President's message - December 2017

He aha te mea Nui o tenei ao?
He tangata, he tangata, he tangata.
I want to begin this issue by saying the most important thing I can to you all: thank you.

Presidents column Janet2Thank you all for your efforts over the last few months. We’ve asked a lot of you while the 2017 election campaign raged around us. We’ve asked you to tell us your stories and to lend us your ideas and energy to make sure that the biggest issues for New Zealanders were front and centre in the debate leading up to September 23rd, when an historic new Government was elected.

Thank you to all of our PSA members for your solidarity and your solutions; for your courage in speaking out and your time spent supporting our events and campaigns. Thank you especially to the many delegates around the country – you make everything we do possible by supporting people to come together and think about what we share rather than what divides us.

I’m hearing the word ‘change’ a lot at the moment, and it’s got me thinking about how much things really have changed in New Zealand since my younger days. Sometimes the word ‘change’ can sound a little vacuous, especially in a political context; like you can never quite pin down what it really means for ordinary people.

My father was a low-paid worker; a grocer. Back in the 60s, that provided enough for me and my three siblings to have a fabulous childhood. Even on a relatively low wage like his, we could spend proper time together as a family and even go on holiday from time to time. And it wasn’t just the wages, either – we had a secure home, we were healthy, and we had access to a good education.

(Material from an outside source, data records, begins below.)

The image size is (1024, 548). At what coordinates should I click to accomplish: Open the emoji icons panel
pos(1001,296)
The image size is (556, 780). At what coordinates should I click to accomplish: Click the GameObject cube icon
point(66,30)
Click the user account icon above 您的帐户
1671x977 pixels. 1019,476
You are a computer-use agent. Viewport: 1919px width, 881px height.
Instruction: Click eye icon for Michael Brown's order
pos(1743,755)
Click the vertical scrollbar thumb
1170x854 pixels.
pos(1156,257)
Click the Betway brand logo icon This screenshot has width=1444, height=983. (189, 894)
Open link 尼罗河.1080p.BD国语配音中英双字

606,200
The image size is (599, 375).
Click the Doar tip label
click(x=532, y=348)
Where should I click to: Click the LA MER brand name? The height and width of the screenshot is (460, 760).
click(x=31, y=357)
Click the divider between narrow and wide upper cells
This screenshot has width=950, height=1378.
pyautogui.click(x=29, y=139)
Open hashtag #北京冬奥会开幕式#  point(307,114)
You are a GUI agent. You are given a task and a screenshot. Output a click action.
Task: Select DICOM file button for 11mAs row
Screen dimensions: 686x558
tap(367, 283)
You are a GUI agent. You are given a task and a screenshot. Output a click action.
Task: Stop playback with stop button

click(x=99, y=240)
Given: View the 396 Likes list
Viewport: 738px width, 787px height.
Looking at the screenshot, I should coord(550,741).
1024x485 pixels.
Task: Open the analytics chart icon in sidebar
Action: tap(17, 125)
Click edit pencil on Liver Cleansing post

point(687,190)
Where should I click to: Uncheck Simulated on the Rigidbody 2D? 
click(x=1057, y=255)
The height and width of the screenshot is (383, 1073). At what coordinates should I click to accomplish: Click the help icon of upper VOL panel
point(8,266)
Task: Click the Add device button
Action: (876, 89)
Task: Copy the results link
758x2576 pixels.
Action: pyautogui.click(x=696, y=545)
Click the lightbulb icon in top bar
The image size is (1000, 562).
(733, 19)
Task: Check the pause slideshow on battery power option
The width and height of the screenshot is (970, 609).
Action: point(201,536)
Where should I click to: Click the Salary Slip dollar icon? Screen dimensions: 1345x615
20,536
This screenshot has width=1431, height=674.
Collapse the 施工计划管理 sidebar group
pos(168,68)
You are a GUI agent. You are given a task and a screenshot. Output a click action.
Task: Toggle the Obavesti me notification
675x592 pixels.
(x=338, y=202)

When I graduated, I was earning $2500 per year in my first job as a school dental nurse. That was still enough to eat, live, run a car, and have a good time socially. That certainly has changed.

It’s not all about how much money you have, of course. Back then, we had a proper safety net for when things didn’t work out, and we had time and space to learn from our mistakes. I think that has changed too – I don’t know how I would cope starting out in the workforce these days.

But maybe that’s why we’re talking about change again so much. It isn’t unrealistic that we should all have access to affordable, secure and warm housing. It’s not idealistic to think we should earn wages that pay for us not just to exist but to live. It’s not fantastical to want real action on poverty and homelessness.

The sounds we’re hearing from our new leaders are heartening: change is on its way. I hope it’ll be the kind of change that rebuilds the safety net while recognising that the future brings up a whole load of new challenges. But it’s not going to happen overnight, and not without us speaking up. It’s more important than ever that we stand together for a better society that recognises the value of the collective and listens to the voices of working people.

But I’m feeling hopeful: when I first entered the workforce, there was no supported childcare for women in the workplace. You could take a year’s unpaid leave, but that was difficult when you were living off steam. To see the new Government enacting 26 weeks of Paid Parental Leave is certainly a change from what I knew, and it makes me excited for what’s to come.

The future is unwritten and the present is still just a draft. I believe we really do have the opportunity to change things for the better. I hope that this Christmas, while you’re spending time with your loved ones and hopefully relaxing and recharging your batteries a bit, that you’ll be thinking about this: what would I like to change?

Sure, we have a lot of work ahead of us, but we have each other to rely on. I wish you all a very happy holidays and a new year that truly marks the beginning of something beautiful.